Zunächst wurde Tycho Brahe 1600 von Kaiser Rudolph beauftragt die Rudolphinischen Tafeln zu erstellen. Da er vor der Fertigstellung starb, wurde Johannes Kepler mit der Fertigstellung beauftragt.

Die Rudolphinischen Tafeln sind vergleichbar mit den heutigen astronomischen Jahrbüchern. Mit dem Unterschied, dass die Tafeln nicht angeben wann ein Himmelsobjekt an welchem Ort zu finden ist, sondern lediglich ein Werkzeug darstellen, diese Positionen zu berechnen.
Die Berechnungen beruhen ausschließlich auf den Beobachtungen von Tycho Brahe, obwohl das Werk über einen Zeitraum von 27 Jahren entstanden ist. Aufgrund von Streitigkeiten mit den Erben von Tycho Brahe durfte Kepler dessen Beobachtungen jedoch nicht „verbessern“.

Die Ergebnisse sind sehr beeindruckend, wenn man sich vor Augen hält wie der Wissenstand der Mathematik zu Keplers Zeit war: Dezimalzahlen waren ebenso wie die Keplergleichung noch unbekannt, Kepler arbeitete mit dem Sexagesimalsystem (Einheit = 60) um Positionen in „Grad.Minuten.Sekunden“ abzubilden.

Beim Vergleich der Planetenbewegungen um 1600, berechnet mit den Rudolphinischen Tafeln bzw. heutigen Mitteln (hier den DE405 Ephimeriden, NASA), sind bei heliozentrischer Betrachtung die Abweichungen von Venus, Mars und Jupiter noch innerhalb eines Monddurchmessers.

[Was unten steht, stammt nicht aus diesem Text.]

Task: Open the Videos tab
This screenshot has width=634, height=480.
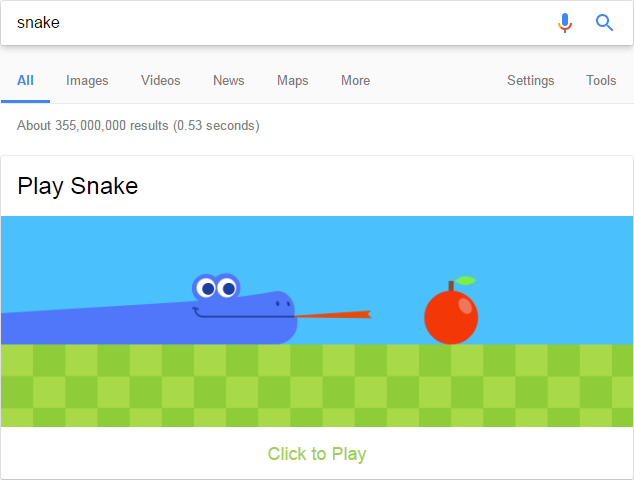Action: click(x=161, y=80)
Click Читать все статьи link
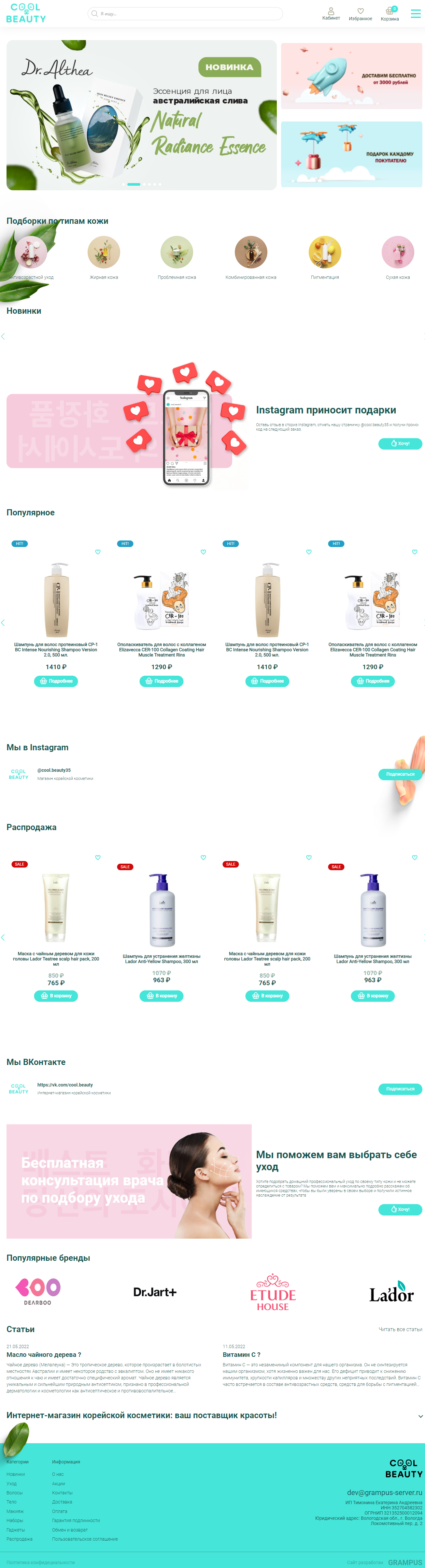 click(x=400, y=1330)
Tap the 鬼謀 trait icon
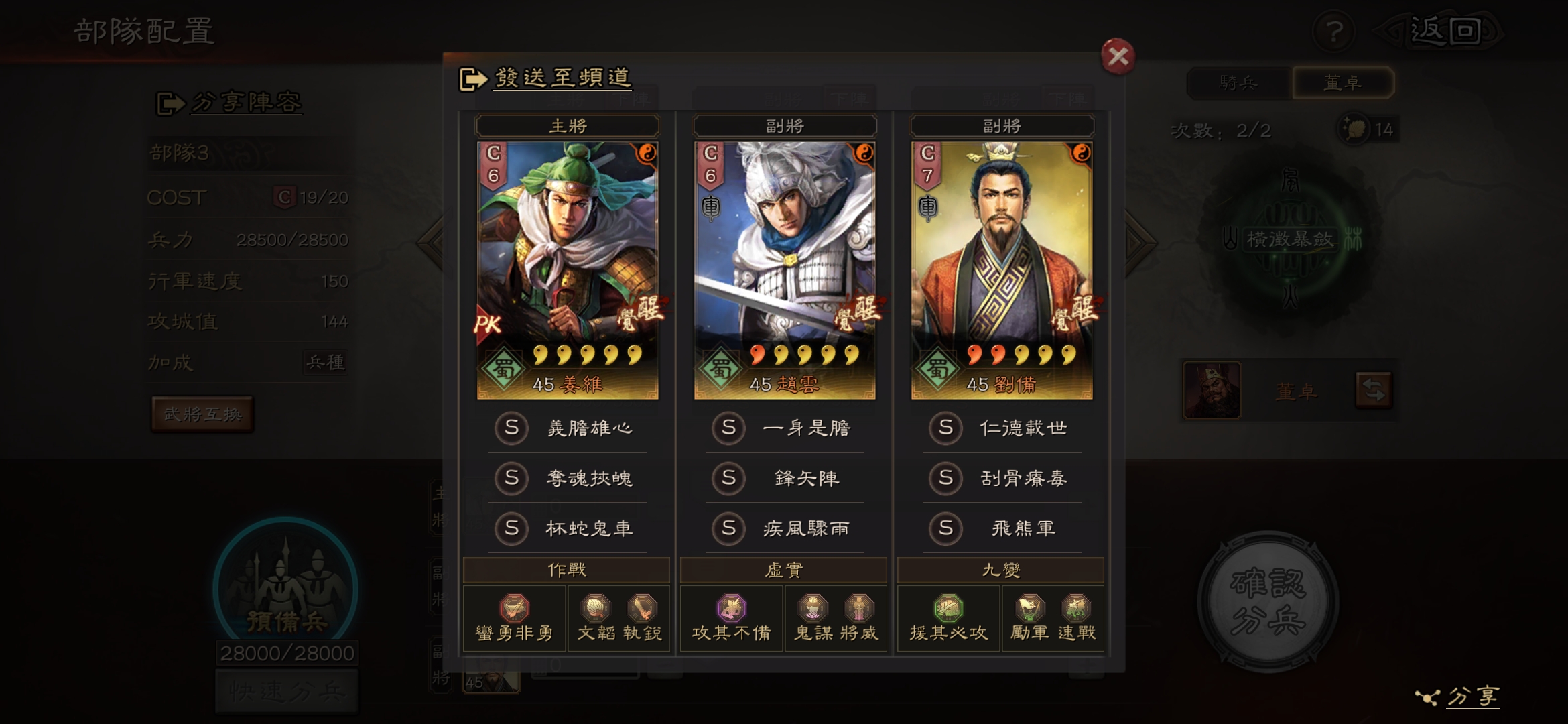The height and width of the screenshot is (724, 1568). click(x=813, y=608)
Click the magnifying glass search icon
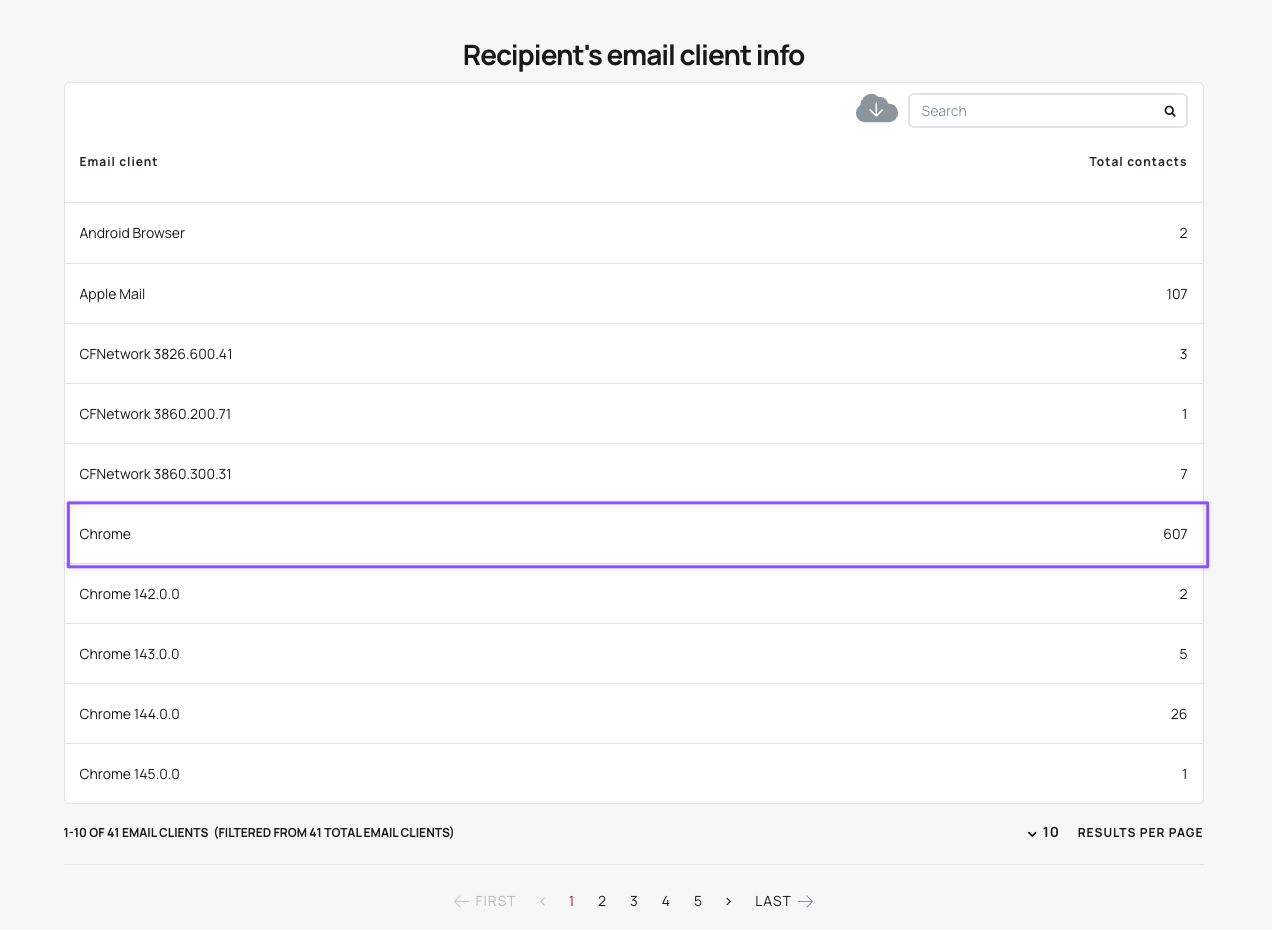 click(x=1169, y=111)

Interessanterweise verschiebt sich die Abweichung für die Venus in 2017 nur in der Länge um ca. 10 Minuten.
Bei geozentrischer Betrachtung sind die Bewegungen von Saturn, Jupiter und Mars recht genau. Bei der Venus fällt auf, dass die Abweichungen grundsätzlich relativ gering sind, jedoch bei der unteren Konjunktion stärker sind und etwa 2 Grad betragen.

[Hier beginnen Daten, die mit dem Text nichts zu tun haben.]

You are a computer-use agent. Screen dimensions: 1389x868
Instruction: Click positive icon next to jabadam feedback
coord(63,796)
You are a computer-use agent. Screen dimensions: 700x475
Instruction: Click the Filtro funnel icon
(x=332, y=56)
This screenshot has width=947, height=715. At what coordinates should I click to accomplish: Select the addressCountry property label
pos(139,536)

Auch die Zeitrechnung ist in einigen Punkten erstaunlich genau: Datum und Uhrzeit des Frühlingsanfangs 2018 berechnet Kepler bis auf ca. 2 Stunden genau. Beim Sommeranfang liegt er sogar nur 25 Minuten daneben. Planetenoppositionen berechnet er ebenfalls relativ genau, im Gegensatz zu schon erwähnten Konjunktionen, bei denen die Abweichung mitunter fast 2 Tage beträgt.

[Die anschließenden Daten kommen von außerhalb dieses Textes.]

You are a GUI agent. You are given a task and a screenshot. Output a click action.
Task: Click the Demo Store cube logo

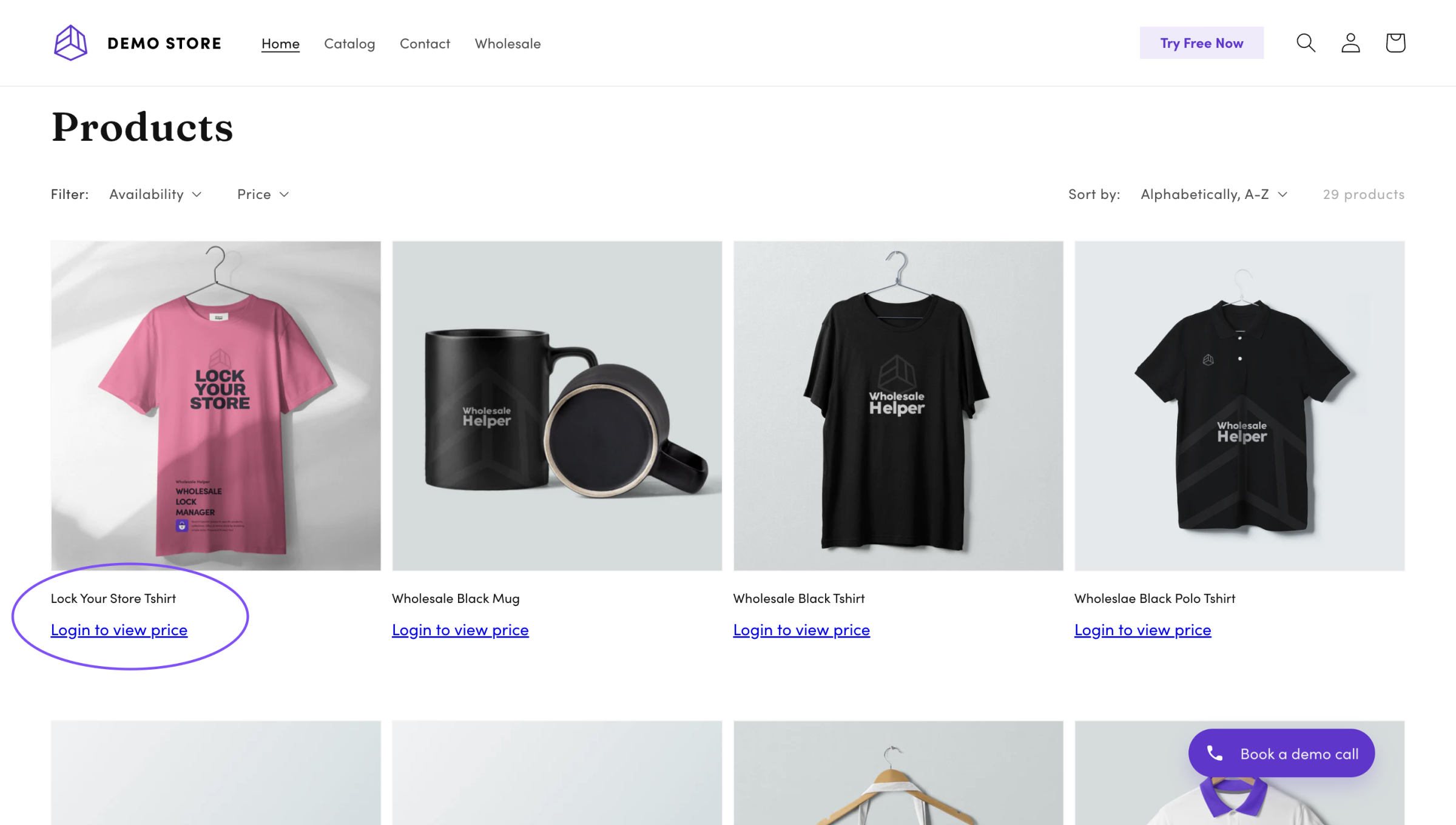(70, 42)
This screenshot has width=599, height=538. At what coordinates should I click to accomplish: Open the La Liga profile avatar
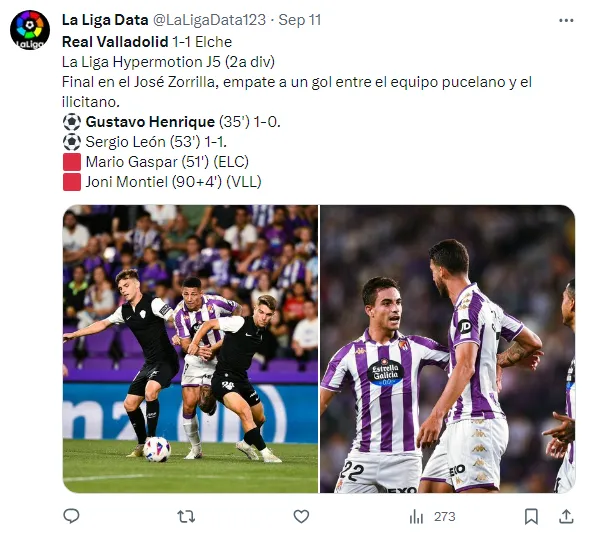(30, 30)
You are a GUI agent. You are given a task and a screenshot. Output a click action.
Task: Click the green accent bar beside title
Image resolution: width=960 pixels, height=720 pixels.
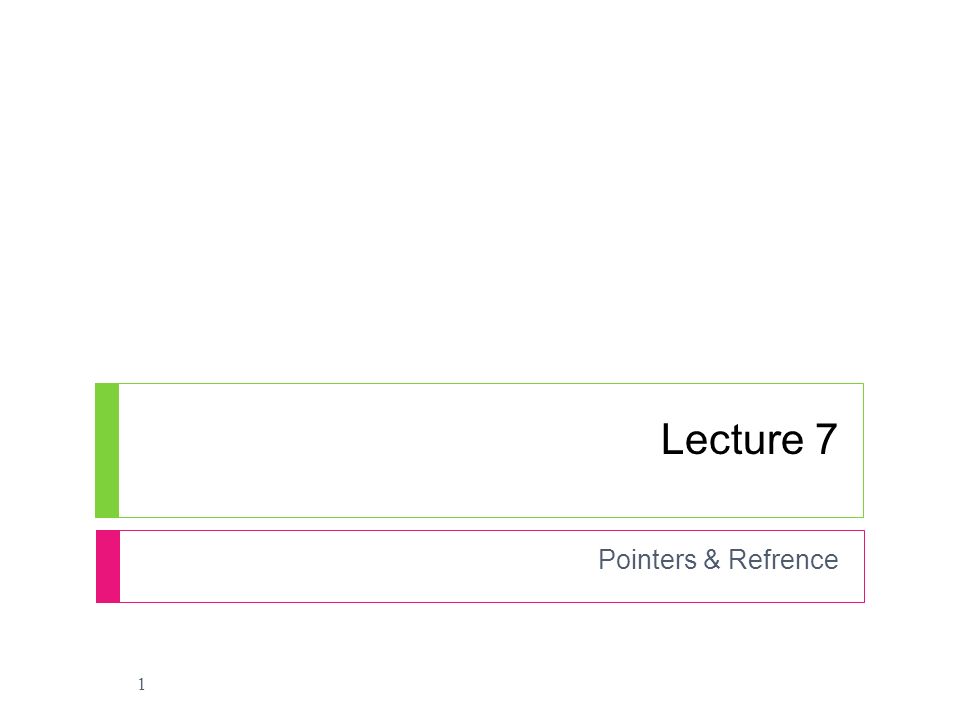click(x=107, y=451)
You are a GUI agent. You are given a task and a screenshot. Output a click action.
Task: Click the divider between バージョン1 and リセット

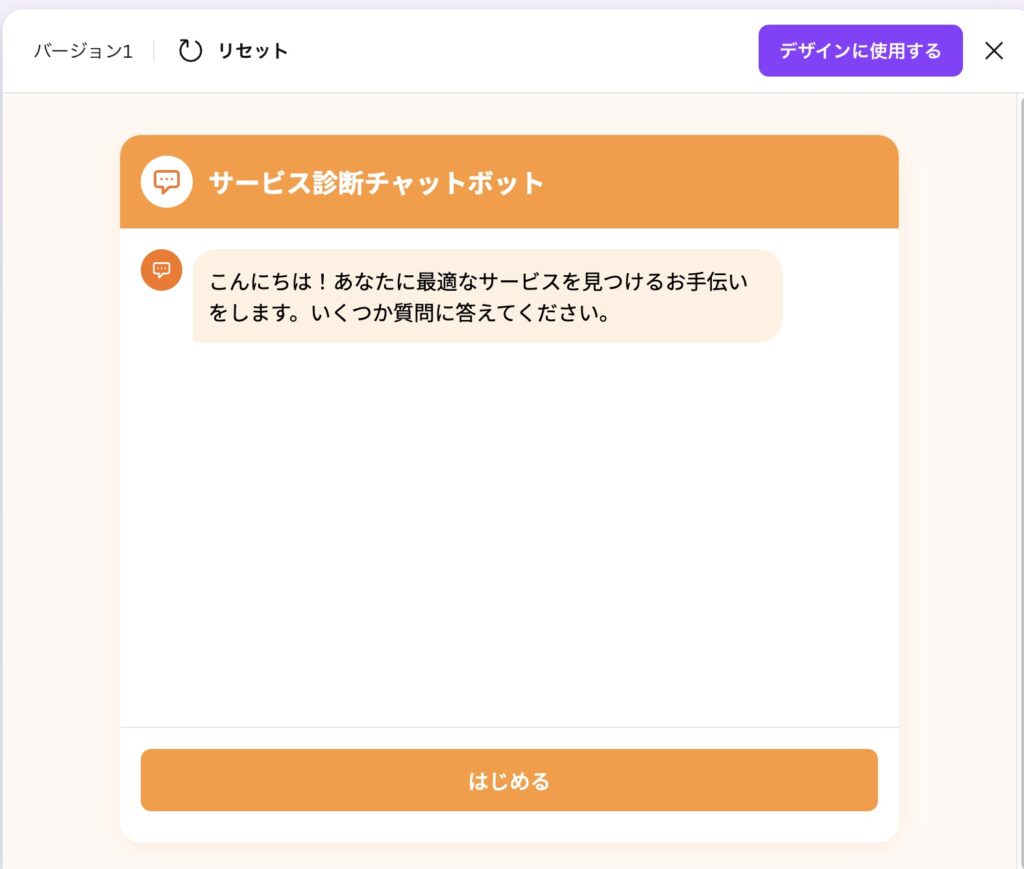click(x=154, y=50)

In seinem Werk beschreibt Kepler auch einige interessante Beobachtungen. So z.B. die Bedeckung von Mars durch die Venus im Jahr 1590. Damit ist dies die erste dokumentierte Planetenbedeckung. Diese ist mit heutigen Mitteln auch nachvollziehbar, allerdings nicht mit den Berechnungen der Rudolphinischen Tafeln 😉

Das Fazit des Vortrags ist also: Eine visuelle Beobachtung ist auch heute mit den Rudolphinischen Tafeln noch möglich, genauere Berechnungen von Ereignissen jedoch nicht.